__Task objective__
Format everything from the line containing "You are a computer-use agent. 640x640 pixels." down to the line containing "Action: pyautogui.click(x=68, y=131)" as a Markdown table. Use the columns Row and Line text, number each row, and leave out blank lines.

__Provided data__
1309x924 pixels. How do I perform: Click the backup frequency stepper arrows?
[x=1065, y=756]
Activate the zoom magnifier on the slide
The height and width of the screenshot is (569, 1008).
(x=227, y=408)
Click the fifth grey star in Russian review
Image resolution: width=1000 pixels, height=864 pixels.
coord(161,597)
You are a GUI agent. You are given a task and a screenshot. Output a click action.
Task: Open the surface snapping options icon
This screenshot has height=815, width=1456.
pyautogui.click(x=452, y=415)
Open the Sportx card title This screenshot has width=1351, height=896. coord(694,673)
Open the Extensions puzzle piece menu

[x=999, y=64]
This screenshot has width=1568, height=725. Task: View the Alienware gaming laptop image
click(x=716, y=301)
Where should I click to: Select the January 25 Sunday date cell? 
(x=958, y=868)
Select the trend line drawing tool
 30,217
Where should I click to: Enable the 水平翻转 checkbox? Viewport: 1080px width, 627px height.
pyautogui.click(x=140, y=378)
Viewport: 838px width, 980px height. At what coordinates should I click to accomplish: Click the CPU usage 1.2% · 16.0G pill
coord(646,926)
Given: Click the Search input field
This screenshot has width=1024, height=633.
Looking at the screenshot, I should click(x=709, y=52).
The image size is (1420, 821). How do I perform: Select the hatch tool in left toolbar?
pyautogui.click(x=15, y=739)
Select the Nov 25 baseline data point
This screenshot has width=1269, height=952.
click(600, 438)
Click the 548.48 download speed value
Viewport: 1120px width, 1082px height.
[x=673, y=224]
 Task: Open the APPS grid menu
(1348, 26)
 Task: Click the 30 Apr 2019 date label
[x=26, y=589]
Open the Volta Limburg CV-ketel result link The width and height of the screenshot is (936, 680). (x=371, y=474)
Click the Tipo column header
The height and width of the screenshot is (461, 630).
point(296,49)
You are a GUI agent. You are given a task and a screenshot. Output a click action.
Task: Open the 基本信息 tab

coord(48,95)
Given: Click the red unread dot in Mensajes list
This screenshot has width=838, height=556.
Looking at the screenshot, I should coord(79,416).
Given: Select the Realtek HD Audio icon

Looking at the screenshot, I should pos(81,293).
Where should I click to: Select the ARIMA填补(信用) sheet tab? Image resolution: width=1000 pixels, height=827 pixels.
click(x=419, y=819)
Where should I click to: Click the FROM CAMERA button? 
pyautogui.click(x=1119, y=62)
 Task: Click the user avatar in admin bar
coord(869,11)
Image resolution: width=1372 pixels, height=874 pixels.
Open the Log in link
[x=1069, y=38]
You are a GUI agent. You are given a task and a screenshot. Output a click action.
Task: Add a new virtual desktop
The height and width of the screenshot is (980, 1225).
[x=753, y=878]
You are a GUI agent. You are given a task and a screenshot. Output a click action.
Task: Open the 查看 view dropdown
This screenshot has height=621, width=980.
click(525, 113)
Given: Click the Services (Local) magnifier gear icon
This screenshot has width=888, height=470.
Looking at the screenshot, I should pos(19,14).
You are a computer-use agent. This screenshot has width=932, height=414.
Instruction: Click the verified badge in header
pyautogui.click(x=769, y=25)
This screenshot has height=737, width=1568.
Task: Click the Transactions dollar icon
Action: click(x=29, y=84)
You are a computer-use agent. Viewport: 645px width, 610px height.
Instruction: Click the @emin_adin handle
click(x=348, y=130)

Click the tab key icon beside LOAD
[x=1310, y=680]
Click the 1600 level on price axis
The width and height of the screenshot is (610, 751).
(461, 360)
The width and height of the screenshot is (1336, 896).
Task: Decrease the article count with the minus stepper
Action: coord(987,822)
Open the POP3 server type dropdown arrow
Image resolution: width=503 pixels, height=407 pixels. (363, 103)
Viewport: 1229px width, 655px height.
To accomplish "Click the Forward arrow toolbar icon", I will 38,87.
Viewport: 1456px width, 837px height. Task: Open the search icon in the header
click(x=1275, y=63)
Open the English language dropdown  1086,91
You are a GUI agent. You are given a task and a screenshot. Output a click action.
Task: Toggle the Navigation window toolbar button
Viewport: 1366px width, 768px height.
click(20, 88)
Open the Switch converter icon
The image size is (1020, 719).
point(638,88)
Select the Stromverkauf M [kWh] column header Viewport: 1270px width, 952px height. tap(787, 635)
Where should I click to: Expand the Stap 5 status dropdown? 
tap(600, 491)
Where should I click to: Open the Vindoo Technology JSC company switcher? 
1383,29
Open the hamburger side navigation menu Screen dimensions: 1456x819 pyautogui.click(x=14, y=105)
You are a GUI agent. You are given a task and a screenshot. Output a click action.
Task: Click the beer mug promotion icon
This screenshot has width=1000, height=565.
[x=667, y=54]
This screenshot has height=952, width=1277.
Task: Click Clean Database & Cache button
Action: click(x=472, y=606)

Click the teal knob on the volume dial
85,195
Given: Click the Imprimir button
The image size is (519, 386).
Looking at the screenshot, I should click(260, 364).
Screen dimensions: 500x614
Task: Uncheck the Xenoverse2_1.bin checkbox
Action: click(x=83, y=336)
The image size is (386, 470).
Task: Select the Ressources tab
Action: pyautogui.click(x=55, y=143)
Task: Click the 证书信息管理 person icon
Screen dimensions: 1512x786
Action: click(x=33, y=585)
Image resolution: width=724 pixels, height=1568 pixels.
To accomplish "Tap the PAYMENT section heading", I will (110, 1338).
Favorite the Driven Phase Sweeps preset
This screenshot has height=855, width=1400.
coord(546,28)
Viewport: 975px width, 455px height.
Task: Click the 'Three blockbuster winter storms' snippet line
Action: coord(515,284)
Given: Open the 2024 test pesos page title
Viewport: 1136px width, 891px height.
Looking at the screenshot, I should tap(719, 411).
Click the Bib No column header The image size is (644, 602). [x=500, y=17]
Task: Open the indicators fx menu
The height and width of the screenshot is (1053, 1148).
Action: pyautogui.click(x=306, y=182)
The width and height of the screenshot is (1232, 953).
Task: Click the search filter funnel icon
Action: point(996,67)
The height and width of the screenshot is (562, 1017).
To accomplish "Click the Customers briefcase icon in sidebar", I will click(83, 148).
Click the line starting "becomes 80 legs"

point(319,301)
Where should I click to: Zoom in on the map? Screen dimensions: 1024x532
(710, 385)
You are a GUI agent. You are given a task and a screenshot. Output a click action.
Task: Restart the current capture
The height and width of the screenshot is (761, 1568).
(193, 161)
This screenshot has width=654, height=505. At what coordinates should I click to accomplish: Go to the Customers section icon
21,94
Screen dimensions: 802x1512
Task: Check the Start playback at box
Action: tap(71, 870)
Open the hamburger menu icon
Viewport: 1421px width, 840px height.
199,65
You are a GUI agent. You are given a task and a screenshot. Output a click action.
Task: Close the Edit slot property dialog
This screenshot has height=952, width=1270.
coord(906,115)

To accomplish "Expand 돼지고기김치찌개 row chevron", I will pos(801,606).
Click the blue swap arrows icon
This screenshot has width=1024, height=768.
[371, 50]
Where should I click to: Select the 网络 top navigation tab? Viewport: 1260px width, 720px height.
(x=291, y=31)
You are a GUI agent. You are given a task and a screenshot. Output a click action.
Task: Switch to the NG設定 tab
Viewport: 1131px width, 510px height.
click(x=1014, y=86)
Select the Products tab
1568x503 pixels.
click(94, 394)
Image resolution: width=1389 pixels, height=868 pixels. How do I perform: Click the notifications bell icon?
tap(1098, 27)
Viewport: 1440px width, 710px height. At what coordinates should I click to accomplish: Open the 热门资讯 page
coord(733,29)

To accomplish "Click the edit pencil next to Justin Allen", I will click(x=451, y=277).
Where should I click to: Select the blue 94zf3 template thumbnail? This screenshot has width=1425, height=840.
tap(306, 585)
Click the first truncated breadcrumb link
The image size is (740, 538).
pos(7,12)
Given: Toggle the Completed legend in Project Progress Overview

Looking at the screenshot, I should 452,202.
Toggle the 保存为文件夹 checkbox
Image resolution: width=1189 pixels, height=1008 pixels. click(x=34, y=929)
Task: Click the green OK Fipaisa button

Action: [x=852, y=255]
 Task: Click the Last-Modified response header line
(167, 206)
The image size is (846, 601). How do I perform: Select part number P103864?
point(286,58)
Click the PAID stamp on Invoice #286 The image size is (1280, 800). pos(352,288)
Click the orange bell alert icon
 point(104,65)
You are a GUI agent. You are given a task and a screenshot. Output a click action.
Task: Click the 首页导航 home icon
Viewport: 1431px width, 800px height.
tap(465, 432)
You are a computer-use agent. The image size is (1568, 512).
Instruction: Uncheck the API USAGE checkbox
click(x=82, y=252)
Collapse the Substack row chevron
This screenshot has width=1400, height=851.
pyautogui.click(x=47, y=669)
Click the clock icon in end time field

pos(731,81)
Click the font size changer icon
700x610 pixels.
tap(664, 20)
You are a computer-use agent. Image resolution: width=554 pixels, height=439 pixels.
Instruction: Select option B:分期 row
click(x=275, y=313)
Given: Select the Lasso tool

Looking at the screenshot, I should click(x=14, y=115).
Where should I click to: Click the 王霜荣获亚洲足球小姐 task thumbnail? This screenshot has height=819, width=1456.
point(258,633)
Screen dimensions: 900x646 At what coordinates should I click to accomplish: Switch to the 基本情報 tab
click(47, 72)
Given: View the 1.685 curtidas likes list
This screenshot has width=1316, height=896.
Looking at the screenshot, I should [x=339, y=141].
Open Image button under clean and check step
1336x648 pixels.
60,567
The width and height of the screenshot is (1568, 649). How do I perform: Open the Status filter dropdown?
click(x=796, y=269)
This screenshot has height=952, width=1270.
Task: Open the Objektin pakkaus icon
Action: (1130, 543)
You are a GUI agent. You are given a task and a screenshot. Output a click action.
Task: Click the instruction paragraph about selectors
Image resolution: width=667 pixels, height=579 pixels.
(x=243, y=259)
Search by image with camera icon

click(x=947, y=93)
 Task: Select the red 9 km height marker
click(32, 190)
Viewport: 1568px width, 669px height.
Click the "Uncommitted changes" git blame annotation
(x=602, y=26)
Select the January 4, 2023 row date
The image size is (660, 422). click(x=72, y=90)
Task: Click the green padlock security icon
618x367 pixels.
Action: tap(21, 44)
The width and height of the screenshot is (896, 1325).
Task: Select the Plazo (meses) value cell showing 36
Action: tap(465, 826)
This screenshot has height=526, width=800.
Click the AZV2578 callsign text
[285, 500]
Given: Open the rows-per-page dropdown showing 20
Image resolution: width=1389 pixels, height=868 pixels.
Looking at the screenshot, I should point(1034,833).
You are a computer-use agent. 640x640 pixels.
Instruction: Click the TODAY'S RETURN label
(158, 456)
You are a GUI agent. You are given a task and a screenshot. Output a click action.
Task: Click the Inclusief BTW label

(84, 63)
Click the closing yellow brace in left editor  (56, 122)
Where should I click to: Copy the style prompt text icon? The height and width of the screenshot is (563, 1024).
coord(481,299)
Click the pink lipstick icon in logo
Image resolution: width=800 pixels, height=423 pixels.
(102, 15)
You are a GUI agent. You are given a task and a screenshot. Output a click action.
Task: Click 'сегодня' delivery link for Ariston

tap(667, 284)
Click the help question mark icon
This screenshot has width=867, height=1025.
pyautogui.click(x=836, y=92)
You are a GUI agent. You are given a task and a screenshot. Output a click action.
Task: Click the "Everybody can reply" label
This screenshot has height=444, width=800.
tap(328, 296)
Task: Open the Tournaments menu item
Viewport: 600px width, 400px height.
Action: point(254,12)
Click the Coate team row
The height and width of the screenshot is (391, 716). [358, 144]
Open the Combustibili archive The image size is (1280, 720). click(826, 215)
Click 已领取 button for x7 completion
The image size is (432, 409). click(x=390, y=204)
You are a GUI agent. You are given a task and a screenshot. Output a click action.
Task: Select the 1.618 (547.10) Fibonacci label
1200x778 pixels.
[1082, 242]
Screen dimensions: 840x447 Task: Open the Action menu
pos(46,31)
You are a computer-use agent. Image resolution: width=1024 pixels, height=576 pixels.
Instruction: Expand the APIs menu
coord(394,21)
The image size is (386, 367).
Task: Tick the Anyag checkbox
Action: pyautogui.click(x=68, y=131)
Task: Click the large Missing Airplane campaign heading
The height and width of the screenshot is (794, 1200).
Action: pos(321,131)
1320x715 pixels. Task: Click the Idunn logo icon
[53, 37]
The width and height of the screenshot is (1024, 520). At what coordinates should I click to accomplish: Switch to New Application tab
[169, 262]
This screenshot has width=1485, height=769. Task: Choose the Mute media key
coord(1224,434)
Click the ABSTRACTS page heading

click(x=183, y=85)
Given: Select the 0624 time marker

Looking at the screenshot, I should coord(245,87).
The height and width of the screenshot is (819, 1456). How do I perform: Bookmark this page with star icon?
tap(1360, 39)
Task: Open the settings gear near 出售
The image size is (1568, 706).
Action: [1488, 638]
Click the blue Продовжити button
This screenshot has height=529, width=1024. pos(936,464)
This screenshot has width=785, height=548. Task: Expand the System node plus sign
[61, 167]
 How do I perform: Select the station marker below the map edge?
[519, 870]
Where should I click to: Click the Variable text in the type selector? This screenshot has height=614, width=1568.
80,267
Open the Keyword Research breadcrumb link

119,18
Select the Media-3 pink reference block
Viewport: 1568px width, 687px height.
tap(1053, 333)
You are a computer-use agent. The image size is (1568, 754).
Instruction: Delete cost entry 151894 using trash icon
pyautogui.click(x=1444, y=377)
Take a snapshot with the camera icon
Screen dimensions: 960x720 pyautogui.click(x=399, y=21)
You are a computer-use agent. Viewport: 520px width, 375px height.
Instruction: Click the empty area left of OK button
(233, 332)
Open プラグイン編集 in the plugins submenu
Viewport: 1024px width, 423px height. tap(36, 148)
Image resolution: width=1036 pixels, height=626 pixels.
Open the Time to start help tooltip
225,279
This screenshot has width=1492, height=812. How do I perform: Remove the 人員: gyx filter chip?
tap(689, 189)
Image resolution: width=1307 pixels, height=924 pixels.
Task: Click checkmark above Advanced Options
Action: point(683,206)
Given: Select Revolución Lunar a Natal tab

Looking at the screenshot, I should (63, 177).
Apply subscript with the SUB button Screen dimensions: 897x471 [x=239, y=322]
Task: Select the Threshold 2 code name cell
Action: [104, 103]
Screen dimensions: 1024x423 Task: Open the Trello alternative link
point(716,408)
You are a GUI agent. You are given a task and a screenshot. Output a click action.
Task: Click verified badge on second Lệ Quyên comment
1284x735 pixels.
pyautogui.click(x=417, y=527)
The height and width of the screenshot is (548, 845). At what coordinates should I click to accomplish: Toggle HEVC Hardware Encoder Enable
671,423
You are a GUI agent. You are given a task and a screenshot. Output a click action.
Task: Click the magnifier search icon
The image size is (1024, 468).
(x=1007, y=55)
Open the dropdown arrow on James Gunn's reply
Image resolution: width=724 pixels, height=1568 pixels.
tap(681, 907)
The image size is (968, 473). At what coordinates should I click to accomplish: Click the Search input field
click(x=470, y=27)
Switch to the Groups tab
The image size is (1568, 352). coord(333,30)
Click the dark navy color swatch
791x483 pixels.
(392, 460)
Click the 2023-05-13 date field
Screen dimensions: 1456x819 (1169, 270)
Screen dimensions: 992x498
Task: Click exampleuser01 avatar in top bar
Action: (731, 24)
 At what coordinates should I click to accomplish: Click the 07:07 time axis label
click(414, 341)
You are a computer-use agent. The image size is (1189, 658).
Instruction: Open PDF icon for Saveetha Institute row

__Task result__
| Row | Line text |
|---|---|
| 1 | You are a computer-use agent. 640x640 pixels. |
| 2 | Instruction: Click the TODAY'S RETURN label |
| 3 | (158, 456) |
| 4 | You are a GUI agent. You are given a task and a screenshot. Output a click action. |
| 5 | Task: Click the Inclusief BTW label |
| 6 | (84, 63) |
| 7 | Click the closing yellow brace in left editor  (56, 122) |
| 8 | Where should I click to: Copy the style prompt text icon? The height and width of the screenshot is (563, 1024). |
| 9 | coord(481,299) |
| 10 | Click the pink lipstick icon in logo |
| 11 | Image resolution: width=800 pixels, height=423 pixels. |
| 12 | (102, 15) |
| 13 | You are a GUI agent. You are given a task and a screenshot. Output a click action. |
| 14 | Task: Click 'сегодня' delivery link for Ariston |
| 15 | tap(667, 284) |
| 16 | Click the help question mark icon |
| 17 | This screenshot has width=867, height=1025. |
| 18 | pyautogui.click(x=836, y=92) |
| 19 | You are a GUI agent. You are given a task and a screenshot. Output a click action. |
| 20 | Task: Click the "Everybody can reply" label |
| 21 | This screenshot has height=444, width=800. |
| 22 | tap(328, 296) |
| 23 | Task: Open the Tournaments menu item |
| 24 | Viewport: 600px width, 400px height. |
| 25 | Action: point(254,12) |
| 26 | Click the Coate team row |
| 27 | The height and width of the screenshot is (391, 716). [358, 144] |
| 28 | Open the Combustibili archive The image size is (1280, 720). click(826, 215) |
| 29 | Click 已领取 button for x7 completion |
| 30 | The image size is (432, 409). click(x=390, y=204) |
| 31 | You are a GUI agent. You are given a task and a screenshot. Output a click action. |
| 32 | Task: Select the 1.618 (547.10) Fibonacci label |
| 33 | 1200x778 pixels. |
| 34 | [1082, 242] |
| 35 | Screen dimensions: 840x447 Task: Open the Action menu |
| 36 | pos(46,31) |
| 37 | You are a computer-use agent. Image resolution: width=1024 pixels, height=576 pixels. |
| 38 | Instruction: Expand the APIs menu |
| 39 | coord(394,21) |
| 40 | The image size is (386, 367). |
| 41 | Task: Tick the Anyag checkbox |
| 42 | Action: pyautogui.click(x=68, y=131) |